(Try it) Each line below must be reproduced exactly, though the pictures are to be dropped.

(Material for the task)
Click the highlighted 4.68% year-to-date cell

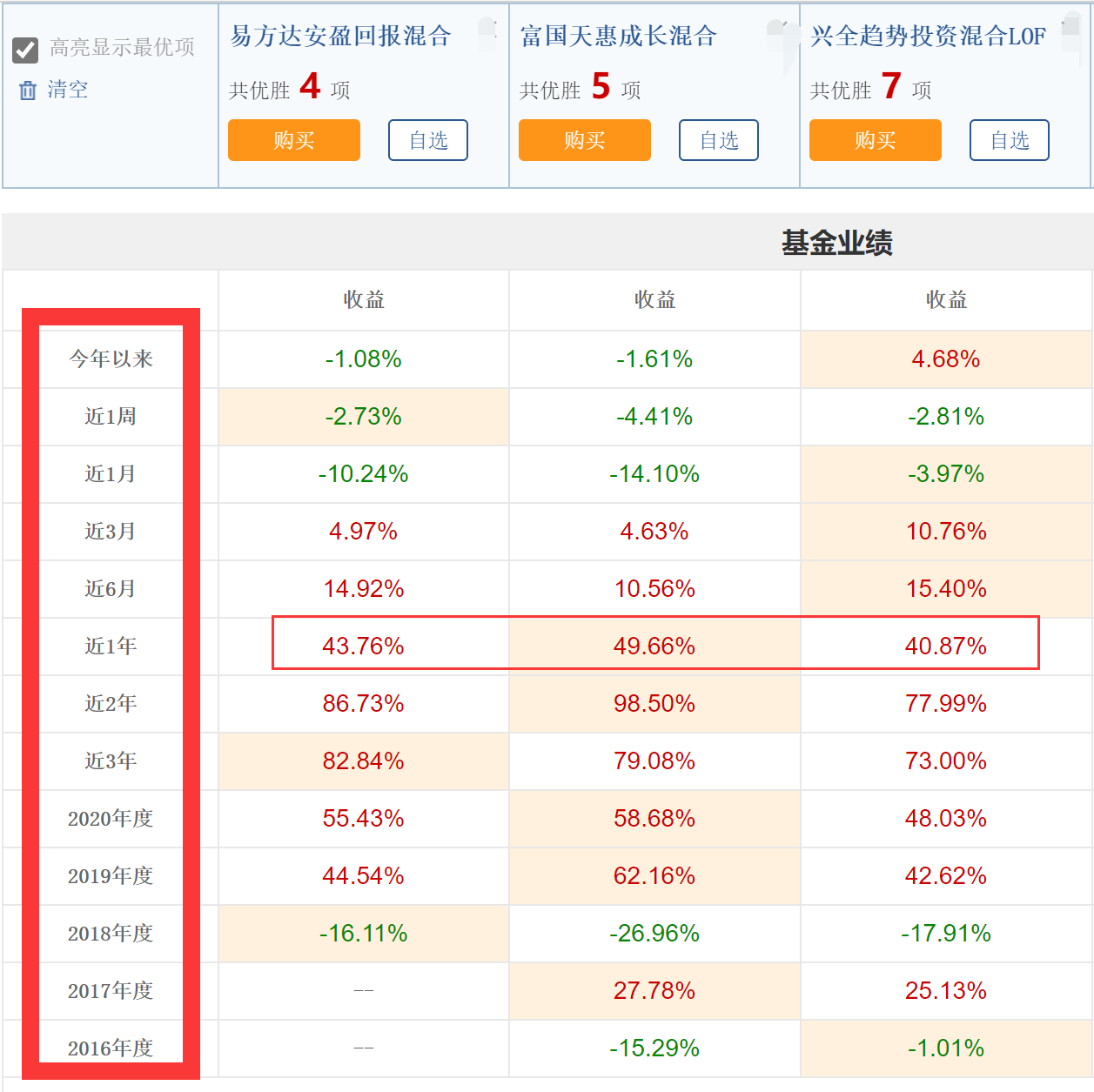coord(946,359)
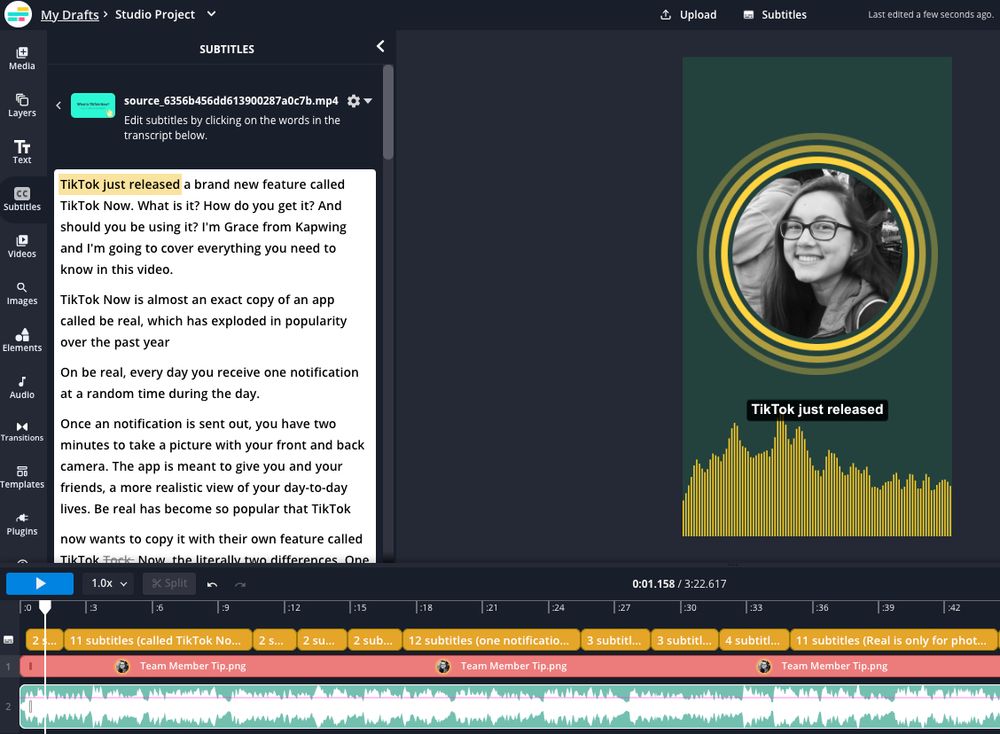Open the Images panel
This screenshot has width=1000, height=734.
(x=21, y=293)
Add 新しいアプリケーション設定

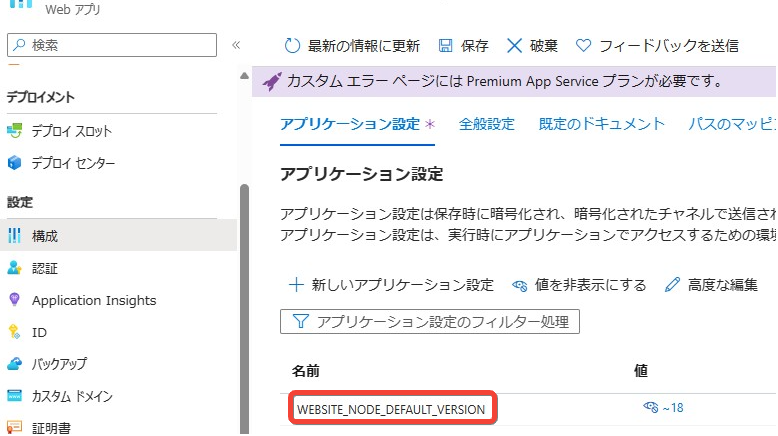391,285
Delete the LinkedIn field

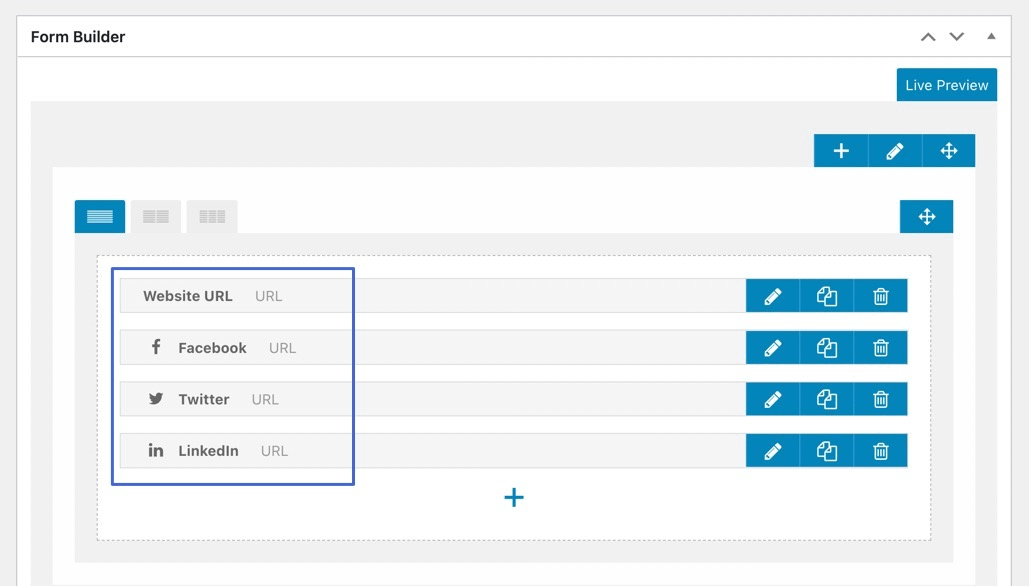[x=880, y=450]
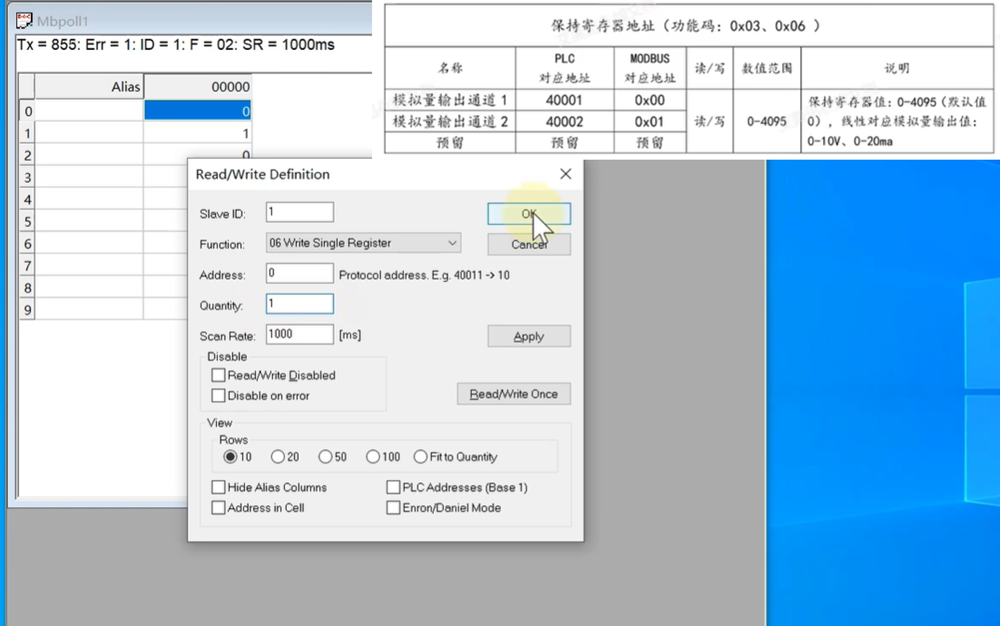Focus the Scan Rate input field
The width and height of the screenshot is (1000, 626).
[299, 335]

(Solution)
Click the highlighted 4.68% year-to-date cell

coord(946,359)
Open the Images panel
This screenshot has width=1000, height=734.
(x=21, y=293)
Add 新しいアプリケーション設定

391,285
Delete the LinkedIn field

[x=880, y=450]
Focus the Scan Rate input field
The width and height of the screenshot is (1000, 626).
[299, 335]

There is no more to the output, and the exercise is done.